Mal presente y futuro esperanzador

La crisis del sistema electoral mexicano, tiene entre sus expresiones más perversas la creciente indiferencia de los ciudadanos para acudir a las urnas, lo que ha permitido el regreso del PRI al poder y el reforzamiento de su hegemonía en los procesos electivos. El acceder al gobierno, le ha permitido a los personeros del neoliberalismo utilizar los aparatos gubernamentales para construir una extensa estructura electoral, movilizada con distintos y múltiples estímulos, que alienta el desinterés ciudadano y la complicidad de los partidos de “oposición” que, acostumbrados a la derrota, se alían al poder para obtener ventajas que aseguren su supervivencia y su acceso a los recursos públicos, como es el caso del PRD poblano y su alianza con el PAN, que es decir con el gobierno estatal al que, debido a ese sometimiento, no sólo son incapaces de criticar, sino ni siquiera de reconocer y enfrentar sus formas autoritarias de gobernar.

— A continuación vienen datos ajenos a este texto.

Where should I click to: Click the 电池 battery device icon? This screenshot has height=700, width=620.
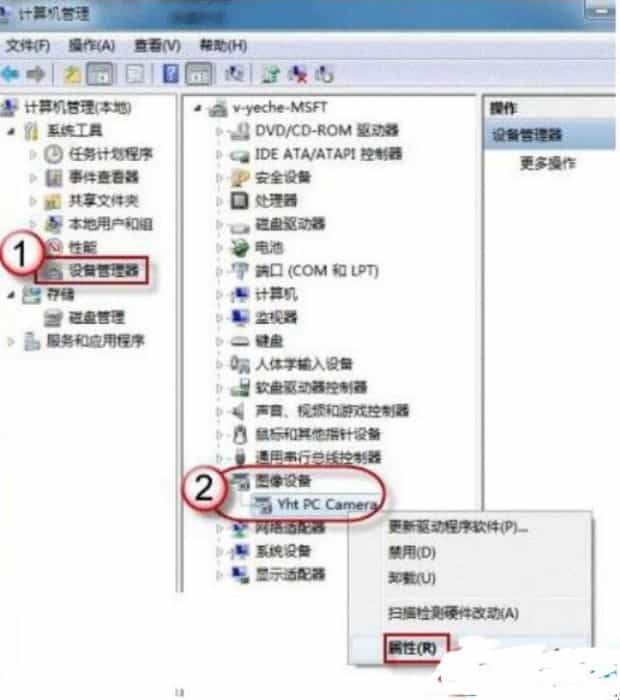[240, 247]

El domingo pasado 6 de julio, hubo elecciones locales en Coahuila y en Nayarit. En la primera de esas entidades, donde ha privado la inmoralidad y la corrupción estatal, así como la violencia provocada por el crimen organizado, arrasó el PRI que de las 25 diputaciones en disputa obtuvo 17, las ocho restantes fueron para el PAN, el PRD, el Panal, el Verde, tres partidos locales y una aún sin definir. Estos diputados, de acuerdo con la “democrática” reforma política se podrán reelegirse hasta por tres periodos consecutivos.

Si se observan los resultados, incluso sin mucha profanidad, se puede concluir que no hay alternativas reales al PRI. Un ciudadano al conocer los partidos participantes en las elecciones y no quisiera sufragar por el PRI ¿por quién podría hacerlo? No hay opción real, los conoce a todos y entonces el elector toma dos caminos: no, ir a la urna y anular su voto (“no fue penal”, escribieron algunos en la boleta) y otros simplemente deciden ver el futbol o quedarse en casa haciendo cualquier cosa sin interesarse en el proceso electoral del que se siente ajeno, del que lo han echado el autoritarismo y los fraudes. La abstención en Coahuila, fue de 60 por ciento de la lista electoral.


En Nayarit las cosas fueron similares: el PRI ganó 16 de las 20 alcaldías en disputa y 14 de las 18 diputaciones en juego. El PAN ganó tres presidencias municipales y mire usted, el señor Hilario Ramírez, quien a la acusación de haber robado 20 millones de los recursos a disposición del ayuntamiento de San Blas, que gobernó como panista de 2008–2010, respondió: “Me han criticado mucho porque dicen que a mí gusta el dinero […], pero a quién no le gusta, a todo el mundo […]  Sí le robé (a la presidencia municipal), pero le robé, poquito porque está bien pobre, le di una rasuradita, nomás una rasuradita“, pues este cínico se impuso con 40.32 por ciento de los votos. Tal vez su sinceridad, el reconocerse como ladrón, hizo que los ciudadanos votaran por él y dar, así, una lección a los malandrines que roban a manos llenas, pero los domingos van a misa y se proclaman “con las manos limpias”.

Y para culminar lo desalentador de esta situación, viene José Ángel Gurría, el que dirige la Organización para la Cooperación y el Desarrollo Económicos (OCDE) que las reformas de Peña Nieto mejorarán la economía mexicana en 2050, cuando los sobrevivientes nacionales tendrán un ingreso similar al que hoy tienen los países desarrollados, pero la misma OCDE anuncia que la desigualdad empeorará en las próximas décadas.

Y mientras el país se hunde y las elecciones las gana el PRI, es decir se fortalece la derecha en el poder, la izquierda sigue discutiendo si movimiento o partido; si se participa o no en las elecciones; o que si de las movilizaciones populares se expulsa a los partidos.

Pero no todo está perdido; Morena está a punto de obtener su registro como partido y no será disidencia asimilada y dócil, sino alternativa real al poder.